Accidental Referrals

March 1, 2014

Bryan Lilly, PhD and Aliosha Alexandrov, PhD

Stock photo of a handshake exchange

For realtors and other providers of professional services, customer referrals are one of the most important sources of new business. As service providers, we want customers saying good things about our brand, and to intentionally recommend our brand to prospective customers. The last thing we want is for customers to say negative things about our brand. Unfortunately, our desire for positive word-of-mouth runs squarely against the anecdotal belief that customers are 10-times more likely to say negative things about a brand than to say positive things.

What are the implications of this 10-to-1 belief? In some companies, practices are implemented to standardize customer experiences. Senior leaders figure, "If word-of-mouth is much more likely to be negative than positive, then let's eliminate unique experiences, so people have fewer interesting things to talk about. We will lose some positive word-of-mouth, but we will lose ten times as much negative word-of-mouth." The drive to standardize resonates especially well among people who work in areas such as operations management and legal departments, where low variability equates to low risk (which is good).

To some extent we sympathize with a desire to create standardized experiences. After all, consumers should have clear expectations of a brand's core benefits, and consistent experiences solidify these expectations. Also, some brands are preferred largely because consumers want a very consistent experience, such as at Starbucks. However, we also recognize the existence of three counter issues:

  1. Inconsistency in experience is sometimes critical to generating delight. Research shows dissatisfaction is often evoked if inconsistency exists on basic-expectation features. But delight (very high satisfaction) is rarely caused by consistent performance on basic features; delight is caused by unexpected positive experiences (Ponnam, Sahoo, and Balaji 2011).
  2. Even when negative experiences occur, service recovery research shows customers are largely forgiving of negative experiences if they were caused unintentionally, and if the service provider apologizes and tries to perform better in the future.
  3. Some research in marketing shows the 10-to-1 ratio does not always hold. For example, consumers recall engaging in negative word-of-mouth more readily than they recall engaging in positive word-of-mouth, but actual word-of-mouth is more positive than negative (East, Hammond, and Wright 2007).

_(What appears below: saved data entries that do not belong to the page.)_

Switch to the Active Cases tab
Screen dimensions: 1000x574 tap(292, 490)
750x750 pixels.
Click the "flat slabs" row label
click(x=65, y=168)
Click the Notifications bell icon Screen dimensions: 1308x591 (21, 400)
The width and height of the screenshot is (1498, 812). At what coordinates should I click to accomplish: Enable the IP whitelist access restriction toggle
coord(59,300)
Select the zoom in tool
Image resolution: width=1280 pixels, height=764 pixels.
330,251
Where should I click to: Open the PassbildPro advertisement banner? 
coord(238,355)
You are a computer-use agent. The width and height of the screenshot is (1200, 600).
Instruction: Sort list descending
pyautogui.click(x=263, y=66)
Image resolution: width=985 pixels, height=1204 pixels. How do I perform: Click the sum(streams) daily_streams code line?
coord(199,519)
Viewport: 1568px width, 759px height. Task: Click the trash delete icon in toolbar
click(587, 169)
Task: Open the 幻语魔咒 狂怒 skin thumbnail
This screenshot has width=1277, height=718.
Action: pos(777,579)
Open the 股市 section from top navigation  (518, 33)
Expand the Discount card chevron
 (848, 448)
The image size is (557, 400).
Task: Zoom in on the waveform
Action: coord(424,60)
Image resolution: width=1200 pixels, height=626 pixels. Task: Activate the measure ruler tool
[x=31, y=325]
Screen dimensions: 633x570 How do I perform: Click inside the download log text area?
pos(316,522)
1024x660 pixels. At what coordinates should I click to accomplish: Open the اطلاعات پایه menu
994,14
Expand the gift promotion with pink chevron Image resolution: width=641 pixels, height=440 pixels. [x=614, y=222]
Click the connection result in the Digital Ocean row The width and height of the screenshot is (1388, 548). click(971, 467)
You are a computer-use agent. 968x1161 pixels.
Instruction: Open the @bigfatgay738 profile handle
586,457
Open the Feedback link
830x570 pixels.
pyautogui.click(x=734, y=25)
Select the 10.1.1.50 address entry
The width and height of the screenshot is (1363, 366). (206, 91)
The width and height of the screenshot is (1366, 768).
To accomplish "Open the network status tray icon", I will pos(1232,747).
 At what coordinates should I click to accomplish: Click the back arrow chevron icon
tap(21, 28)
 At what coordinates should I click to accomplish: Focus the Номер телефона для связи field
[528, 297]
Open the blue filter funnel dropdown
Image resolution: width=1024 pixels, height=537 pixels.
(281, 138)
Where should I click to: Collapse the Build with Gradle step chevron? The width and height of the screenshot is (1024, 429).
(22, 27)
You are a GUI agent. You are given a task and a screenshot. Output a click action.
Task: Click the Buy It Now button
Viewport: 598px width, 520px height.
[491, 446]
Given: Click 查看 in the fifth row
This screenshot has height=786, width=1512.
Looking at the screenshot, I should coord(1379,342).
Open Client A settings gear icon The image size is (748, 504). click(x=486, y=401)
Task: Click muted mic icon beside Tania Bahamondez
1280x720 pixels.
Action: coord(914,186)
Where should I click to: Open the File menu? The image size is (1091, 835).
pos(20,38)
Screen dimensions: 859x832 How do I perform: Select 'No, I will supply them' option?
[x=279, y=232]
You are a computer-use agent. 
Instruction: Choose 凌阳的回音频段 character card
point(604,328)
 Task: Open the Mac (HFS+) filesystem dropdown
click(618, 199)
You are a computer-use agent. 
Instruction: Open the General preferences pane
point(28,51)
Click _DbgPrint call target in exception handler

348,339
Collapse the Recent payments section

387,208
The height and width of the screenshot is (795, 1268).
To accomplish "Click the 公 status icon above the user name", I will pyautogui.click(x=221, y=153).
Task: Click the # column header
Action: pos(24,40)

So, how can service providers better understand and leverage word-of-mouth? Of course, positive word-of-mouth is very useful for generating referrals. Service providers also want to avoid practices that lead to negative word-of-mouth. Yet, discouraging negative word-of-mouth by being overly consistent might hinder an agent's ability to delight her customers who help generate referrals.

These ideas about word-of-mouth led to our own research study, where we examined positive and negative word-of-mouth, without assuming they are opposites from each other. We posed the question, "Does positive word-of-mouth occur through a different process or motive than negative word-of-mouth?" If so, then perhaps service providers can work to increase positive word-of-mouth in ways that pose low risk of evoking negative word-of-mouth.

Conversing About a "Brand" Versus Conversing About "Myself"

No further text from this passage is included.